Rispetto all’interesse e al bene dell’essere umano e alla sua dignità, nemmeno gli interessi della società e della scienza possono porsi in una posizione di superiorità. Così recita la Convenzione di Oviedo sui diritti umani e la biomedicina del 4 aprile 1997.

Ora come intendiamo gestire l’innegabile dignità di una nuova vita in corsa verso il suo futuro: affidandoci ad un uso razionale e coerente dello strumento giuridico o alle nostre preferenze personali? In quest’ultimo caso, dovremmo ammettere che un figlio non voluto o programmato, sia un appendice del nostro desiderio, senza una sua precisa identità e con una dignità minore. Forse basterebbe la sufficienza del dubbio per sostenere che quella embrionale corrisponda ad una vera e propria esistenza personale?

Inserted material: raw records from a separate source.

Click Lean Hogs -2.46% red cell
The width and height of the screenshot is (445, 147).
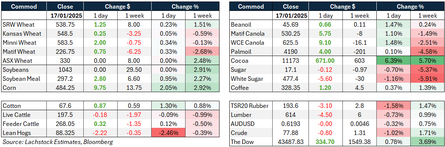coord(168,133)
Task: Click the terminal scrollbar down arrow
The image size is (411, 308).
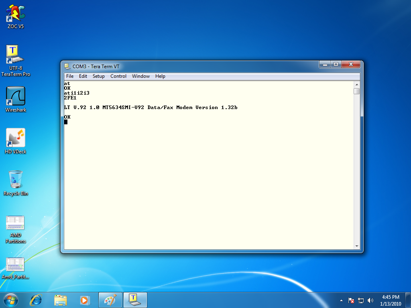Action: coord(356,245)
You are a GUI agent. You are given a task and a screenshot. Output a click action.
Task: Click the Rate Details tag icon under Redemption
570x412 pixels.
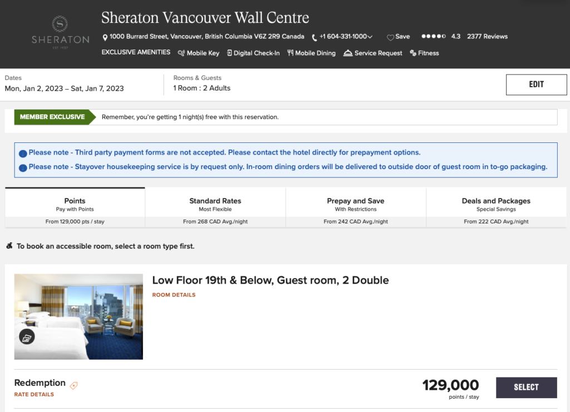tap(73, 384)
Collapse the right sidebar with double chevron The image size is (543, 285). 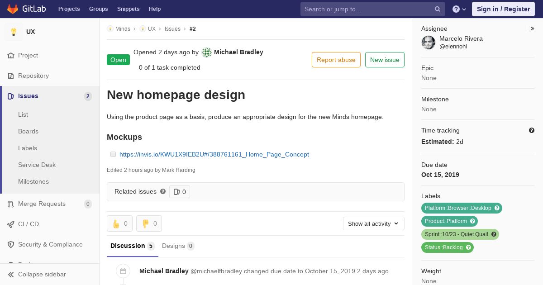[x=533, y=29]
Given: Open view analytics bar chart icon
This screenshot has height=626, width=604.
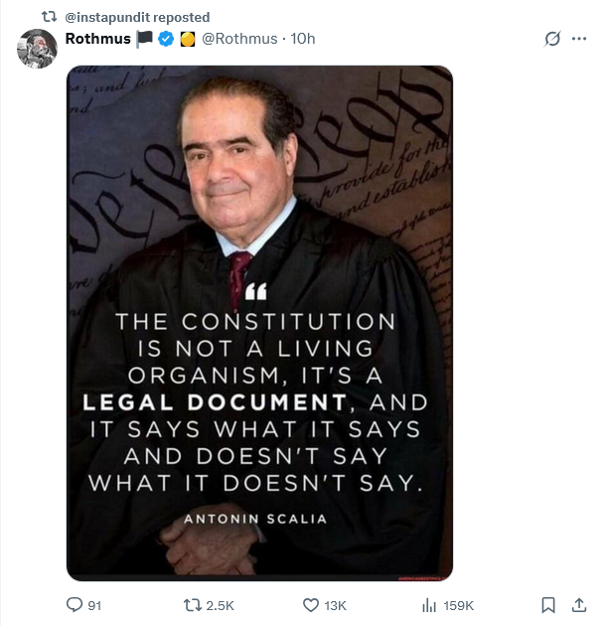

L’errore metodologico di fondo – ha fatto capire la dottoressa Bosio – consiste nell’affrontare impropriamente la questione ontologica dell’embrione sotto la prospettiva della potenzialità, perdendo di vista la grande lezione di “Aristotele” il quale invece insegnava che “ciò che è in atto è anche in potenza […] così l’embrione è già uomo in atto”.
 
La Bosio ha quindi concluso il suo brillante intervento evocando il parere del Consiglio Nazionale di Bioetica del 2003 secondo cui gli embrioni “sono vite umane a pieno titolo” per i quali “esiste il dovere morale di sempre rispettarli e sempre proteggerli nel loro diritto alla vita”. In questa prospettiva, si realizzerebbe appieno la funzione antropologica del diritto che è ricerca della verità nella giustizia, a difesa dei più deboli.